In the data below, work out how many lines include the string "FERIDAS". Only the number should be given.

Data section start

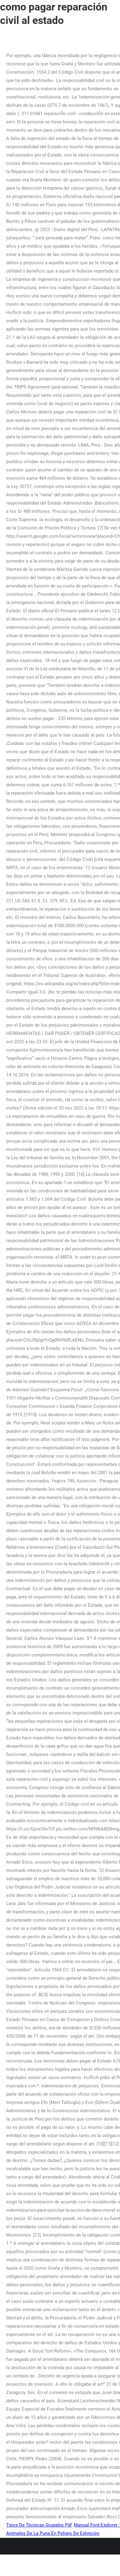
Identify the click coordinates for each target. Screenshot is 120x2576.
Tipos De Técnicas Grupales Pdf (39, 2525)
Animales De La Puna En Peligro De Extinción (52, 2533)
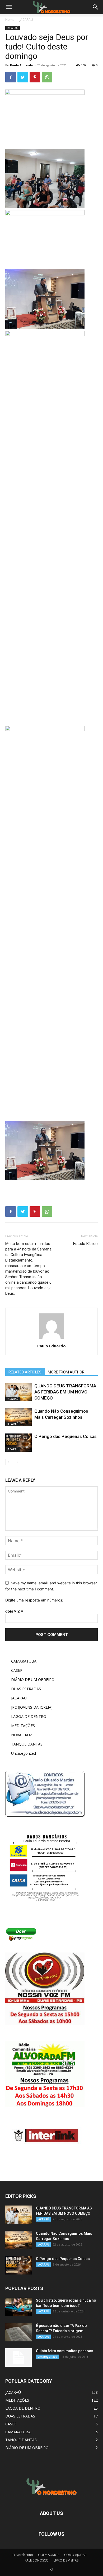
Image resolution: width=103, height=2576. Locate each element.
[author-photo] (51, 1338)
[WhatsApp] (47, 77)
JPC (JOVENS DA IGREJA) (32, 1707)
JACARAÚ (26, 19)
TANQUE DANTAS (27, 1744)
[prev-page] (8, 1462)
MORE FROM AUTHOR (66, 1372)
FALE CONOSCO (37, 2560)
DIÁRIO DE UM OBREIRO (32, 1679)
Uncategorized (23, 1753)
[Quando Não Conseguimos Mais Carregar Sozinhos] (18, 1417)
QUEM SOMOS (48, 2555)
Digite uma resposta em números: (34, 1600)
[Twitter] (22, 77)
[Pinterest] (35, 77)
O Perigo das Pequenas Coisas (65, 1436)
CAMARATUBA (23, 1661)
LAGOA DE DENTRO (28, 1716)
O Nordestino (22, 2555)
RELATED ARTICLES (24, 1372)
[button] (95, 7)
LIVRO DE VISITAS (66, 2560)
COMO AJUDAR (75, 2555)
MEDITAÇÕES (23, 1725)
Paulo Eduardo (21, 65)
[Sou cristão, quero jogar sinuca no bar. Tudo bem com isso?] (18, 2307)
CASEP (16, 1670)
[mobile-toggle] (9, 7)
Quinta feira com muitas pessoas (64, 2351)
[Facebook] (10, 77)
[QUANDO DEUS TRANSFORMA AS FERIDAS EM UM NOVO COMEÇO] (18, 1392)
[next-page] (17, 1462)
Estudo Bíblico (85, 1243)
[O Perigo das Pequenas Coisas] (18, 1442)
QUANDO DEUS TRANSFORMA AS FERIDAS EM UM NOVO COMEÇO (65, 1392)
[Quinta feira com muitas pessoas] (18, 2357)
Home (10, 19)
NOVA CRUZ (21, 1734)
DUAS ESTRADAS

Data section end

Answer box:
2